On Feb 21st between 03:00am PST and 09:11am PST, a performance degradation occurred for our notifications pipeline. This led to delays for both email and sms notifications.

The issue was caused by an unexpected influx of jobs being submitted to our notification processing queue. We identified these jobs as having been generated due to a malicious traffic pattern against an endpoint which had not been properly rate limited.

While impact was mitigated by 6am PST, performance of our notifications pipeline was only fully restored at 9:11am PST by a code update that discarded these jobs from our background worker queues.

Background

We have different types of background worker queues processing our various asynchronous workloads. One such queue is dedicated for notifications pipeline. Due to the time-sensitive nature of notification delivery, this queue has a very distinct set of priority settings, that ensure that notification jobs get processed as fast as possible.

Cause

After some investigation, we found that the specific class of job getting enqueued was generated by a cleanup job that had been erroneously prioritized. In addition to that, the cleanup jobs getting enqueued would be generated as a result of requests to one of our endpoints that was not subject to any rate limits.

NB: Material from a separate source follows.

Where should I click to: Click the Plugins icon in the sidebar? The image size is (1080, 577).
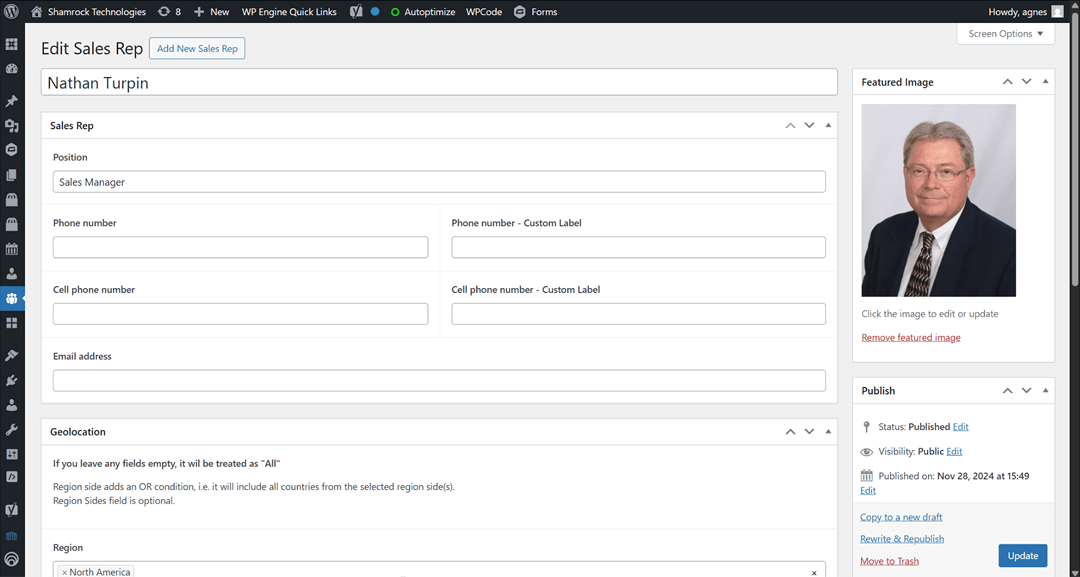pos(13,379)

That could allow malicious actors to generate these jobs unimpeded.

What are we changing going forward

While malicious traffic is a natural part of running any web service, being able to withstand it without causing service degradation for our customers is crucial. We’re constantly working to improve the resiliency characteristics of Statuspage. For this particular incident, these are some of the steps we’re taking

• Audit our background jobs and ensure that there are no additional jobs which would unduly take priority over our notification jobs
• Add rate limiting around the previously identified endpoint

We apologize for the disruption in service as a result of this incident and thank you for trusting us with your incident communication. If you have any questions relating to this incident, please do not hesitate to contact us at hi@statuspage.io.

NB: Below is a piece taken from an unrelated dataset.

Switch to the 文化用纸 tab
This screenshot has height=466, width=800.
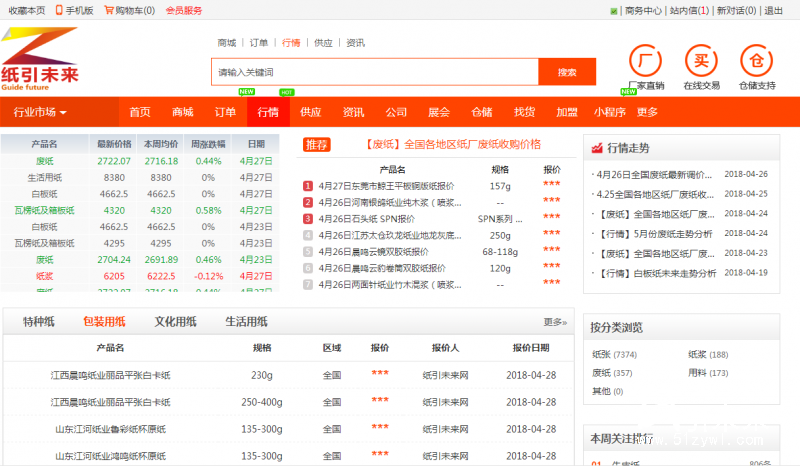coord(175,322)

Posted Mar 14, 2019 - 14:56 PDT

Resolved
Email and SMS deliveries are continuing to happen in a timely fashion, and this issue is resolved. The window where delays were most prominent was between 3AM and 6AM Pacific time. Our engineering team will be sharing a more detailed postmortem in the days to come.
Posted Feb 21, 2019 - 10:44 PST
Monitoring
Email and SMS notifications are once again being delivered in a timely manner, and we are monitoring services closely.
Posted Feb 21, 2019 - 09:30 PST
Identified
We have identified an issue with our email and SMS notifications. While notifications are eventually being delivered, they are being delayed. Our engineering team is taking action to resolve the issue.
Posted Feb 21, 2019 - 08:45 PST
This incident affected: Notifications (Email, SMS).